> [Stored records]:
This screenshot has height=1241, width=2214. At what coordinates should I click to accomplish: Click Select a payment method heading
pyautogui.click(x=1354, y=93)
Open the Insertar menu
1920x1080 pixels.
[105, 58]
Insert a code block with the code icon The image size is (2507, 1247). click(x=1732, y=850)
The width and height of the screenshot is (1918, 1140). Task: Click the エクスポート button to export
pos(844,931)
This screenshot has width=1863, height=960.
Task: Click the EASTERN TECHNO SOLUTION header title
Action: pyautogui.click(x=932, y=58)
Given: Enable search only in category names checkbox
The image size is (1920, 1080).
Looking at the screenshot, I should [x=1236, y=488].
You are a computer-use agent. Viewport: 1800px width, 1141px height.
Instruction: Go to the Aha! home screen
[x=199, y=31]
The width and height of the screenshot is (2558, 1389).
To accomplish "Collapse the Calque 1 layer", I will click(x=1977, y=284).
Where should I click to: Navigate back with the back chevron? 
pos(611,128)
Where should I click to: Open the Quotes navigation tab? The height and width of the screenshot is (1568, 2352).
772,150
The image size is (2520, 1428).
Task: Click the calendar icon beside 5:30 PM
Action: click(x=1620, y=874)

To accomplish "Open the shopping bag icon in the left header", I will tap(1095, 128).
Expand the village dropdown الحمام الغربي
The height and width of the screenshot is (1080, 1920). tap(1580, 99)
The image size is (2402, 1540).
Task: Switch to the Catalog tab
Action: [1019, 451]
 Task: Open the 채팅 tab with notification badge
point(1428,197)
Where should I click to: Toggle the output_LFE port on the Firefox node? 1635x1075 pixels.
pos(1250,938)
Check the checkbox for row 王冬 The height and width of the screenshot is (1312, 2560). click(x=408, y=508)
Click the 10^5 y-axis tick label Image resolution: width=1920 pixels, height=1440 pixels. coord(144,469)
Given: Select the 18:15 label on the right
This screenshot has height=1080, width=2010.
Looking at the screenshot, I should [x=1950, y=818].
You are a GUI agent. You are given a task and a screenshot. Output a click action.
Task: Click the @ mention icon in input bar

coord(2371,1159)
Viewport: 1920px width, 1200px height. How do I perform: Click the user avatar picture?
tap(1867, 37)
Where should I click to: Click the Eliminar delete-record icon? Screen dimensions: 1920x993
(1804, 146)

> [The problem]:
Return the data in its entirety, exactly as given.

> [Result]:
This screenshot has height=1241, width=2214. At what coordinates should I click to accomplish: Click Select a payment method heading
pyautogui.click(x=1354, y=93)
Open the Insertar menu
1920x1080 pixels.
[105, 58]
Insert a code block with the code icon The image size is (2507, 1247). click(x=1732, y=850)
The width and height of the screenshot is (1918, 1140). Task: Click the エクスポート button to export
pos(844,931)
This screenshot has width=1863, height=960.
Task: Click the EASTERN TECHNO SOLUTION header title
Action: pyautogui.click(x=932, y=58)
Given: Enable search only in category names checkbox
The image size is (1920, 1080).
Looking at the screenshot, I should [x=1236, y=488].
You are a computer-use agent. Viewport: 1800px width, 1141px height.
Instruction: Go to the Aha! home screen
[x=199, y=31]
The width and height of the screenshot is (2558, 1389).
To accomplish "Collapse the Calque 1 layer", I will click(x=1977, y=284).
Where should I click to: Navigate back with the back chevron? 
pos(611,128)
Where should I click to: Open the Quotes navigation tab? The height and width of the screenshot is (1568, 2352).
772,150
The image size is (2520, 1428).
Task: Click the calendar icon beside 5:30 PM
Action: click(x=1620, y=874)

To accomplish "Open the shopping bag icon in the left header", I will tap(1095, 128).
Expand the village dropdown الحمام الغربي
The height and width of the screenshot is (1080, 1920). tap(1580, 99)
The image size is (2402, 1540).
Task: Switch to the Catalog tab
Action: [1019, 451]
 Task: Open the 채팅 tab with notification badge
point(1428,197)
Where should I click to: Toggle the output_LFE port on the Firefox node? 1635x1075 pixels.
pos(1250,938)
Check the checkbox for row 王冬 The height and width of the screenshot is (1312, 2560). click(x=408, y=508)
Click the 10^5 y-axis tick label Image resolution: width=1920 pixels, height=1440 pixels. coord(144,469)
Given: Select the 18:15 label on the right
This screenshot has height=1080, width=2010.
Looking at the screenshot, I should [x=1950, y=818].
You are a GUI agent. You are given a task and a screenshot. Output a click action.
Task: Click the @ mention icon in input bar

coord(2371,1159)
Viewport: 1920px width, 1200px height. How do I perform: Click the user avatar picture?
tap(1867, 37)
Where should I click to: Click the Eliminar delete-record icon? Screen dimensions: 1920x993
(1804, 146)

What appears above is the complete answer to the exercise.